The study, published this week in the British Journal of Cancer, followed 327,396 women participating in the European Prospective Investigation into Cancer and Nutrition. Over a period of nine years, researchers found that 59 percent reported taking oral contraceptives at some point in their life. Half of those took the pill for less than five years. Follow-up revealed 878 cases of ovarian cancer.
The risk of ovarian cancer among ever-users of the Pill was 15 percent; while women who had taken the Pill for a decade or more had a reduced risk of 45 percent.

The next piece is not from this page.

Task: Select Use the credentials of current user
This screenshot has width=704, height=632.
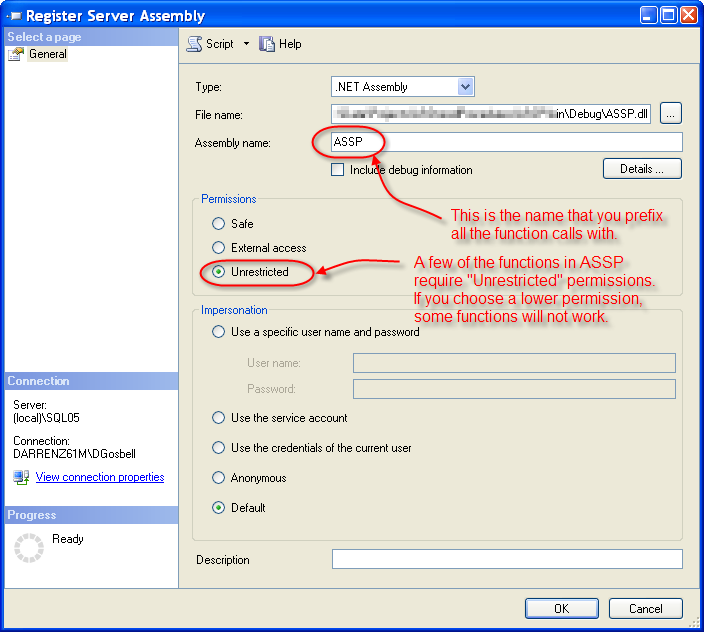Action: click(219, 448)
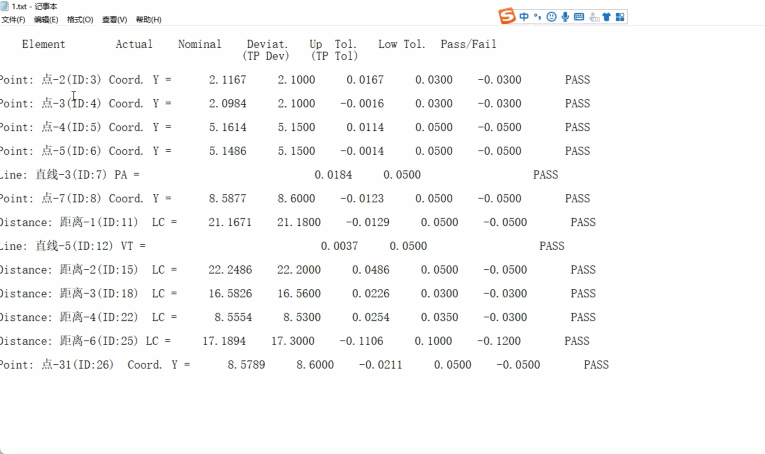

This study is consistent with previous research from Harvard Medical School, which has found that the risk of ovarian cancer decreases with increased duration of oral contraceptive use. During that analysis, there was a 10 to 12 percent decrease after one year of taking the Pill, and an approximate 50 percent decrease after five years of use.
This could be a significant development for women who have a family history of ovarian cancer. And with the advent of genetic testing, could also be helpful for women who may not have a family history but find themselves at higher risk.
The downside to long-term use of oral contraceptives is the increased risk of both breast and cervical cancers. Both cancers have a dependence on naturally occurring sex hormones—such as the estrogen and progesterone in the Pill—for their development and growth. So women who have a family history of either of those cancers want to be very careful about long-term use of oral contraceptives.
Facts on Ovarian Cancer
According to the American Cancer Society, every year almost 22,000 American women are diagnosed with ovarian cancer and more than 15,000 die from the disease. Approximately 90 percent of women who get ovarian cancer are over the age of 40, with the greatest number of ovarian cancers occurring in women aged 60 years or older.
Currently the CA125 blood test is the only blood test that can detect ovarian cancer. Because ovarian cancer is relatively rare and the benefits of early detection unclear, the U.S. Preventive Services Task Force, does not recommend that women be regularly screened for ovarian cancer. For women who have a personal or family history of gynecological cancer, having annual or biennial CA-125 testing done, for comparative analysis, is a suggested option.
While prevention is virtually impossible, you may be able to lower your chances of getting ovarian cancer by having one or more children, using birth control pills for more than five years, having a tubal ligation, both ovaries removed, or a hysterectomy.